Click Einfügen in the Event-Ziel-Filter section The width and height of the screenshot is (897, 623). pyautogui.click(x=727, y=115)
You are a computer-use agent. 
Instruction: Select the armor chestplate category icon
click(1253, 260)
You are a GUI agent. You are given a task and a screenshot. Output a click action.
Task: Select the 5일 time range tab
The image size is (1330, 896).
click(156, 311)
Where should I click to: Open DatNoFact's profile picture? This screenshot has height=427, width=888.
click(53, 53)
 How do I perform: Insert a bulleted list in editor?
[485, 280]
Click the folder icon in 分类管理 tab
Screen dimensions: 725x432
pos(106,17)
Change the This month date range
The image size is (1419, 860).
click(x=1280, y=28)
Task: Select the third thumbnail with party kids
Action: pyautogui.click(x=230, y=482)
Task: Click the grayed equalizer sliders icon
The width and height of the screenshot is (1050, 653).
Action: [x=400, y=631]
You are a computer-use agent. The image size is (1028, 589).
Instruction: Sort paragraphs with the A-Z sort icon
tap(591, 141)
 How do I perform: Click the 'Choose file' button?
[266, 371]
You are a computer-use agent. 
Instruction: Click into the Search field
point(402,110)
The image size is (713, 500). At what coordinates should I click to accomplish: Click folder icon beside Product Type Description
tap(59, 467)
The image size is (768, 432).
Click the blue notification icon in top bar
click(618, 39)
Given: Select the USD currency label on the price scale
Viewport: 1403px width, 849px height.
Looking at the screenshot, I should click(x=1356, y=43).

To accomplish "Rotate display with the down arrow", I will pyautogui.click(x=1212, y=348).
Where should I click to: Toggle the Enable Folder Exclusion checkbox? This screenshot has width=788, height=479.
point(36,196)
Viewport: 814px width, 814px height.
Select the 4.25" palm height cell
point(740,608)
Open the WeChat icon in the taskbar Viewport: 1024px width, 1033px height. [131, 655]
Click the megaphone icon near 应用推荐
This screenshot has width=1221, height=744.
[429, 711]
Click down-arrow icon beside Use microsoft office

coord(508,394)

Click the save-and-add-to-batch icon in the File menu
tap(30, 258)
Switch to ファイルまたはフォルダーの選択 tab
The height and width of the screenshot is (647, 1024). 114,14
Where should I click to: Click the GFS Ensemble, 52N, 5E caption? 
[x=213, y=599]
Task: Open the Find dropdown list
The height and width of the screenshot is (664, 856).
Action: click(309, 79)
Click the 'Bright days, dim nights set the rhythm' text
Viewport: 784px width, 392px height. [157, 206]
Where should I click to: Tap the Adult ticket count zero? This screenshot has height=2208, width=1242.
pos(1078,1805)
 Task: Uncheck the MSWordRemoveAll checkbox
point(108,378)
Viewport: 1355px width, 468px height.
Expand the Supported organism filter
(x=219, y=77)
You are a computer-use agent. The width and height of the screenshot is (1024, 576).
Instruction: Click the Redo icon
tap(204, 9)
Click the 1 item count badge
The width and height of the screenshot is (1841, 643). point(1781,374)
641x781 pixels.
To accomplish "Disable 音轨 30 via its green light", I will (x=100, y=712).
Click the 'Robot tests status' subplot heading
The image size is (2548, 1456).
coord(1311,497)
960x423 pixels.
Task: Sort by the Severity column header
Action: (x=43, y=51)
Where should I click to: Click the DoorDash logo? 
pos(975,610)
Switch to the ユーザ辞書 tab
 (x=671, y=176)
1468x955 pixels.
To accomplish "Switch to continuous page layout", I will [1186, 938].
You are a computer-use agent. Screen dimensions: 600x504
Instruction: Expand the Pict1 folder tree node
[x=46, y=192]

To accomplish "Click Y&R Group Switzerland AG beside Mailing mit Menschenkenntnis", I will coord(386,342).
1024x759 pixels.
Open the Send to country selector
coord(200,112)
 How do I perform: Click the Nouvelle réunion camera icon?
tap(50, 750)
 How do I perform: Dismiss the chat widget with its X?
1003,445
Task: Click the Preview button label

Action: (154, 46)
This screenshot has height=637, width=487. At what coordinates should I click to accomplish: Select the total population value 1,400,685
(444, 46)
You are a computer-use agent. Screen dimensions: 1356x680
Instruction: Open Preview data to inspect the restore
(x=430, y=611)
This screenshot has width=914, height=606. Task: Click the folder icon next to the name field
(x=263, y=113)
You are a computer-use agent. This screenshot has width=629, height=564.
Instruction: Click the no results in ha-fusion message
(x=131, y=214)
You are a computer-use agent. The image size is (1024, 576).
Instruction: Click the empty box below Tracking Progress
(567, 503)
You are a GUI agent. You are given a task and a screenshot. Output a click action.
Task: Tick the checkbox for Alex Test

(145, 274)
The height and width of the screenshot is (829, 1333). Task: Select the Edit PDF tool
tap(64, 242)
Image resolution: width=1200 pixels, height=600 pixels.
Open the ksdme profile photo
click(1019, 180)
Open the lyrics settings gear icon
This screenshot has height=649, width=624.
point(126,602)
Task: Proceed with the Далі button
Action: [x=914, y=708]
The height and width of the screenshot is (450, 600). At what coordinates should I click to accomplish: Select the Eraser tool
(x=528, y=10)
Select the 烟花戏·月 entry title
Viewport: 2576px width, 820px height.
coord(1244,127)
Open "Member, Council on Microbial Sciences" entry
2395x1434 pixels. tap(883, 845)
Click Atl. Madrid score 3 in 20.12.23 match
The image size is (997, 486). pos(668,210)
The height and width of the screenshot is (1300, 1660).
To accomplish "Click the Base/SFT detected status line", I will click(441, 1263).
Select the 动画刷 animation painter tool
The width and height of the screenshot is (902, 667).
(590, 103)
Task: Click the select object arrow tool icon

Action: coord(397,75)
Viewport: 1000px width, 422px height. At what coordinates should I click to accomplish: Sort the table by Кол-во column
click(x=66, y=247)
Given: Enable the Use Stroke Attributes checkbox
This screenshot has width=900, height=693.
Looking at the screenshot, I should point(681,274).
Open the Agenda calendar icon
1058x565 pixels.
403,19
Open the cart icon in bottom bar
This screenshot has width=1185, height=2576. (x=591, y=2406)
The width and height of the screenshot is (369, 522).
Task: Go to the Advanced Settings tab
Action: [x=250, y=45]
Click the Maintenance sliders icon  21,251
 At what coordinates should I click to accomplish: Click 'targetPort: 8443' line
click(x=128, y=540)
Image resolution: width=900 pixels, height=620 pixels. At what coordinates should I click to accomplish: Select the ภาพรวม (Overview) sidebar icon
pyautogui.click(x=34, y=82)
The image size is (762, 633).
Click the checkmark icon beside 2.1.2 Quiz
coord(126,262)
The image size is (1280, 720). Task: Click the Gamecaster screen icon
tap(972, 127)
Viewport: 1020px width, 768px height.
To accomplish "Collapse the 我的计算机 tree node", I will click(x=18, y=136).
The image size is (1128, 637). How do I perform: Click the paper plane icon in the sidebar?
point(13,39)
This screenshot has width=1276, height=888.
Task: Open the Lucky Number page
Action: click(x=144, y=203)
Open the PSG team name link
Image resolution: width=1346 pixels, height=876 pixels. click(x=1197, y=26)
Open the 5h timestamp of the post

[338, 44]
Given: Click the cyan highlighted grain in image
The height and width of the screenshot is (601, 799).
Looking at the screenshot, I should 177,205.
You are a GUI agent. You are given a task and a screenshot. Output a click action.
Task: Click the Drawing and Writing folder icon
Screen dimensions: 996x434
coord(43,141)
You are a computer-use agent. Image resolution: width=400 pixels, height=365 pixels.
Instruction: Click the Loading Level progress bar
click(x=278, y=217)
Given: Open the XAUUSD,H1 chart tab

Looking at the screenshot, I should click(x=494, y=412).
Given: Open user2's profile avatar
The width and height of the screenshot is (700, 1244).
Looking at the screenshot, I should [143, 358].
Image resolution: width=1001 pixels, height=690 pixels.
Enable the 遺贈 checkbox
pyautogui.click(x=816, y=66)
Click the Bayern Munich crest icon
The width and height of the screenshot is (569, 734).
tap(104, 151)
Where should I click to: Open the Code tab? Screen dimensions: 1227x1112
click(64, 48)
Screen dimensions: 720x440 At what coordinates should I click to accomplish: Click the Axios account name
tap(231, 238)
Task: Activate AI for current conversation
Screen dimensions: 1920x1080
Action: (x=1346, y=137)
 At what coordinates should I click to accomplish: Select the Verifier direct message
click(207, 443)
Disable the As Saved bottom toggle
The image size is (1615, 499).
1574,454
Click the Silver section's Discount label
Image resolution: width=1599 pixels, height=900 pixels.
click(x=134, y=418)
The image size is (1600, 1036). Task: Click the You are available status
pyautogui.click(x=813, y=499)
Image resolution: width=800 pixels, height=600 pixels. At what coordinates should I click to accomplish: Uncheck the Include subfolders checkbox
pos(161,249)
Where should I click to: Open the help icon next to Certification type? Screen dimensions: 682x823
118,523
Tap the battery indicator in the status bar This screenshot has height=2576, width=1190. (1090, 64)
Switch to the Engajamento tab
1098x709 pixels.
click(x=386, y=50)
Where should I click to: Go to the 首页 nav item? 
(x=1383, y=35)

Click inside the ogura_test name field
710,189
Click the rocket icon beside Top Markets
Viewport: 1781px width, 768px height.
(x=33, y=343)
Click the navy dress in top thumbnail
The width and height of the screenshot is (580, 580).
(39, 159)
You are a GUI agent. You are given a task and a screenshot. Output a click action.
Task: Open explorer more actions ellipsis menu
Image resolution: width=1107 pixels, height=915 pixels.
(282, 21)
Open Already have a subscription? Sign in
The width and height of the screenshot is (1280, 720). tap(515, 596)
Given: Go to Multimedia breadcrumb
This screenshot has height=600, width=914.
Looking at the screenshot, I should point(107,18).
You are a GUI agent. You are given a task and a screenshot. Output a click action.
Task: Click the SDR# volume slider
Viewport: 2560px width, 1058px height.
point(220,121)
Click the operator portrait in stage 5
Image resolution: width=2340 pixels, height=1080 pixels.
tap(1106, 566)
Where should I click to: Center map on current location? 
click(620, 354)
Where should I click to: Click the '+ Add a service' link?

:: Exercise objective ::
Exactly as they stand, please print the lines from the first line of the records above down to the line that includes "Task: Select the 5일 time range tab", both of those included and no others.

:: Task answer ::
Click Einfügen in the Event-Ziel-Filter section The width and height of the screenshot is (897, 623). pyautogui.click(x=727, y=115)
You are a computer-use agent. 
Instruction: Select the armor chestplate category icon
click(1253, 260)
You are a GUI agent. You are given a task and a screenshot. Output a click action.
Task: Select the 5일 time range tab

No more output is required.